“Why have you got a set of orange footballs?” asked my son as we went through my Subbuteo collection. “Just in case it snows,” I replied, safe in the knowledge that a game of table football has never been called off due to the weather. The joke was lost on him – he had no idea what I was talking about. In an era when you can seemingly buy any colour of ball you want, the significance of an orange ball appears to have bypassed a whole generation of fans. For them, the sight of an orange ball on a snow-covered pitch would probably be met with apathy. What's so special about a coloured ball?
Yet there was a time when a mere dusting of snow would send schoolboys up and down the country giddy with excitement at the thought of being able to use a ball that otherwise lay dormant at the bottom of their cupboards for the rest of the year. I remember forcing a relative out into a blizzard on a cold Saturday night in the late 1970s just so I could use my orange – albeit plastic – ball in the conditions for which it was intended. This excitement was equalled, if not bettered, when such a ball made an appearance at an actual match, generating a buzz around the ground the moment it was produced by the referee.
Perhaps it was the feeling that you were about to witness something out of the norm that heightened expectations but such games were inevitably more entertaining than those played the week before (although this had probably more to do with the weather conditions than the ball itself ). It also helped that a fair share of FA Cup giantkillings took place on a frozen pitch in front of the TV cameras with an orange football, which further added to the mythology.

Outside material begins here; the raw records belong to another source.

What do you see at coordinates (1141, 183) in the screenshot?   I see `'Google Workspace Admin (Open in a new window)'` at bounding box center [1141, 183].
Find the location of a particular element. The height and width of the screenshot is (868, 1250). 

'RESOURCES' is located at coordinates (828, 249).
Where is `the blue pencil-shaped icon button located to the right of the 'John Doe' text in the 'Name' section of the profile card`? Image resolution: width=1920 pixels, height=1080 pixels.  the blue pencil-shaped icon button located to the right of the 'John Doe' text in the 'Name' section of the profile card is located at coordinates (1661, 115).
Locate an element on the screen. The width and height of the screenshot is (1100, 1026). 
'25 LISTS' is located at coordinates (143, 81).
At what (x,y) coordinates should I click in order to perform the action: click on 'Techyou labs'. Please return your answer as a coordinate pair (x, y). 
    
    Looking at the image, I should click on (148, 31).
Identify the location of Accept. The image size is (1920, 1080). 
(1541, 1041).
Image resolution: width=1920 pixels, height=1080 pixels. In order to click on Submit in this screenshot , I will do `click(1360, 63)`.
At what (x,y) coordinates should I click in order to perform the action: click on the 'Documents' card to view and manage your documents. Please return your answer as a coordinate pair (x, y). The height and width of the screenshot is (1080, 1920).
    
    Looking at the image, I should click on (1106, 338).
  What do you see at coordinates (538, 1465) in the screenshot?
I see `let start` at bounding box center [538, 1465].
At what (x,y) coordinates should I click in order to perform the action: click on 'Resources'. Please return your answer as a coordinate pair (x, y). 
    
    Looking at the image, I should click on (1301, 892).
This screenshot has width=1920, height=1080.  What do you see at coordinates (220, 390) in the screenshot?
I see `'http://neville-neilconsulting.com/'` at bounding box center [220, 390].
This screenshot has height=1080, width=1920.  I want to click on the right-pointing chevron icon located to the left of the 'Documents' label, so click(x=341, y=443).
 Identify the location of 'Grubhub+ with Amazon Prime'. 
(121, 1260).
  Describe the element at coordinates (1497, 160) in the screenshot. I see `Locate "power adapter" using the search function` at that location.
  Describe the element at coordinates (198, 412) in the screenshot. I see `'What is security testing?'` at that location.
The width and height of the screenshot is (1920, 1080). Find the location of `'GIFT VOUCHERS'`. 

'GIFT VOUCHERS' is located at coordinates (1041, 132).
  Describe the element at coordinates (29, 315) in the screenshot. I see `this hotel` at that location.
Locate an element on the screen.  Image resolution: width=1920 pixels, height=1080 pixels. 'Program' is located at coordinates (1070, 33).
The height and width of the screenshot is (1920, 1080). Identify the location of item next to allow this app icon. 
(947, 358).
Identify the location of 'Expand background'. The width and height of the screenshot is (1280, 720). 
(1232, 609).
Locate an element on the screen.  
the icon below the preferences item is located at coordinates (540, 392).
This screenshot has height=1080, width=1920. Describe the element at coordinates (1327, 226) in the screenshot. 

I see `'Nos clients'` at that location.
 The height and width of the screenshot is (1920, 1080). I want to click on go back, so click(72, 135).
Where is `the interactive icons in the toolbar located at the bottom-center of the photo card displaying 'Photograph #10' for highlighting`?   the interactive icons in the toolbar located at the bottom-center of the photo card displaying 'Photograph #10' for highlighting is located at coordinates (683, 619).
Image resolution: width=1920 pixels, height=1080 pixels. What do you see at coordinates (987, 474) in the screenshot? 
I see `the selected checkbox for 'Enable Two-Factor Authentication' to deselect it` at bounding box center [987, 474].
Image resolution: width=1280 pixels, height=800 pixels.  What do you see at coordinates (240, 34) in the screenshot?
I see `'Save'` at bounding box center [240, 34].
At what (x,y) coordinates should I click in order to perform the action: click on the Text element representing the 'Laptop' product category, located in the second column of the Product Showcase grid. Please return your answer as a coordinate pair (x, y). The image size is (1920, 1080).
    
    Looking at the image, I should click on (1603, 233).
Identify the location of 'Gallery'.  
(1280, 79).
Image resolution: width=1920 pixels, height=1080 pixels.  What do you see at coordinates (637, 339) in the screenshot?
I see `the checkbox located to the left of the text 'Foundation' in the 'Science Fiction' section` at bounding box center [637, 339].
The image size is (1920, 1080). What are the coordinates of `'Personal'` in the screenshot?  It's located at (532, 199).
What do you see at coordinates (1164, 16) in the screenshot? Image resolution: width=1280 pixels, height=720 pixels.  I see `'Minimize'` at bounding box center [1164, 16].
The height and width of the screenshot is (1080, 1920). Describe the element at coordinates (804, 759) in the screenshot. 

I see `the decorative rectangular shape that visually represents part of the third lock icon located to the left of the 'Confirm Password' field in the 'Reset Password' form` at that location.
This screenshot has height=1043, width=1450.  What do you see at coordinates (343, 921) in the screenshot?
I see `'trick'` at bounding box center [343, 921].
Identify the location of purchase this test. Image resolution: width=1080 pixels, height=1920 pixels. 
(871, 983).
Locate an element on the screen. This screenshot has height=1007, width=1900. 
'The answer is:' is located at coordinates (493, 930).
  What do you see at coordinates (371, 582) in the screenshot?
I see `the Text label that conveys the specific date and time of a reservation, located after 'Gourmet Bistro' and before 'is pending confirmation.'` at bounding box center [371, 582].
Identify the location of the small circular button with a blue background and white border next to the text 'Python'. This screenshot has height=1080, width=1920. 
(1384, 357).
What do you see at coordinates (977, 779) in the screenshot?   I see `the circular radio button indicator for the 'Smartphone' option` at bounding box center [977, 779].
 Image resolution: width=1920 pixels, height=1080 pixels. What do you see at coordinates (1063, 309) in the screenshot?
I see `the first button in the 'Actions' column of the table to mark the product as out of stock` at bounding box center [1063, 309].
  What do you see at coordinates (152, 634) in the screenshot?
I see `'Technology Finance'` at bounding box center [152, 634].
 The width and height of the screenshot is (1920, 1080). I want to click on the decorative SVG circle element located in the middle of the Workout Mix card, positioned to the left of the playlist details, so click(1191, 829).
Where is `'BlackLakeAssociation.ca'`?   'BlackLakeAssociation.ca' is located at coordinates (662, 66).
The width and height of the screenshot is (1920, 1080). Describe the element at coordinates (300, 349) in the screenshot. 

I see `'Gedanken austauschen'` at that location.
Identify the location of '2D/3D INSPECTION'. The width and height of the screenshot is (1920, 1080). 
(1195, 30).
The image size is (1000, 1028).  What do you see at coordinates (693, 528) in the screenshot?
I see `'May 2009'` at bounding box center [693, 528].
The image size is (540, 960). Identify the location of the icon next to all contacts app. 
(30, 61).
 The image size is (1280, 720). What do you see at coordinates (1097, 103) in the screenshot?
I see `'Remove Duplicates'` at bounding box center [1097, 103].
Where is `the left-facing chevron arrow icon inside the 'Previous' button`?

Surprisingly, the novelty value was still going strong 40 years after the idea of fielding an alternative to the, at the time, new-fangled white ball during the winter months was first mooted by the Football League. The sight of Kasey Keller trying to come to grips with a tangerine ball when a blizzard blew up before a south London derby between Millwall and Charlton Athletic provided much hilarity at The Den in December 1995. And the press went into overdrive when Chelsea played Tromso of Norway in arctic conditions during their triumphant 1997-98 Cup Winners' Cup campaign. However, by then such sightings had become sporadic to say the least.
A succession of increasingly mild winters during the 1980s, coupled with improvements in under-soil heating, made the need for a “snow” ball all but redundant. Even when it did snow heavily, legions of fans would be employed to sweep the stuff off the pitch. Gone were the days when they only ever bothered with the touchlines. By the end of the millennium a new “hi-vis” yellow alternative that had been introduced for when the clocks went back had seemingly replaced the orange ball altogether.
A decade later and games were being called off not because of frozen pitches but due to “health and safety” concerns relating to the frozen concourses by clubs worried about possible legal action. As a result, the opportunities for using a bright orange ball have been few and far between, even though the official ball suppliers to both the Premier and Football Leagues still produce a version for use on snow-covered pitches.